Conrad, I agree – this objection should be directed at the other side in this debate.
The great thing about the happiness literature is that it reminds
us, through its absurdities, that there is no meaningful way to
compare the utility of different people.
The objection to happiness measures that convinces me is the homeostasis argument – that it would be evolutionarily disastrous for a species not to be dissatisfied, and that we have therefore a mechanism that reclassifies any level of happiness upward or downward until it fits into the optimum belt for vigorous activity.
Layard hasn’t read Arrow’s Theorem, and it makes me sick.
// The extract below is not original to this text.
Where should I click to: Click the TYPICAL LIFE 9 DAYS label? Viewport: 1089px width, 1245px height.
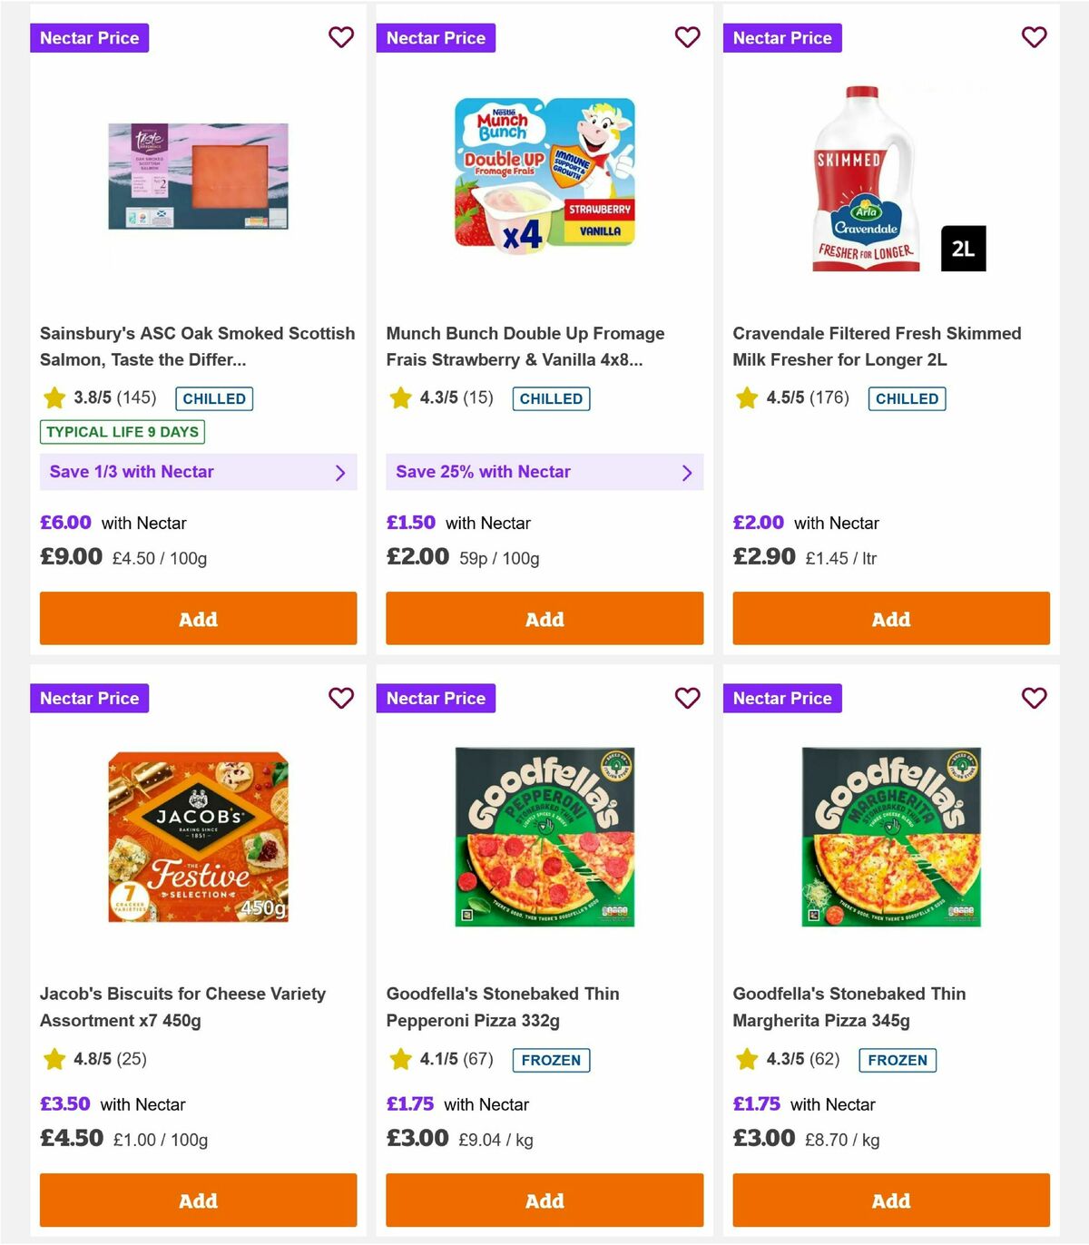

Not so long ago I read Robert Lane’s book, The Loss of Happiness in Western Market Economies. From his findings, and my own experiences, I disagree with you. You seem to be implying that people assess their level of happiness by comparing themselves to those around them. From memory, Lane was not saying that people assess their happiness level in that way. In fact, one finding that struck me was people’s inability to accurately assess the guy next door’s level of happiness. Lane cited this as one of the reasons why most people assume that the rich are happier than they are!
I would have to dip into this library book to check up on things. Are there other books on the subject that are worth reading, because it seems like an interesting area of research?
Didn’t Robert Putnam mine a lot of data to compare social capital (and happiness) between States in the USA, finding a weak and declining correlation between material wealth and happiness?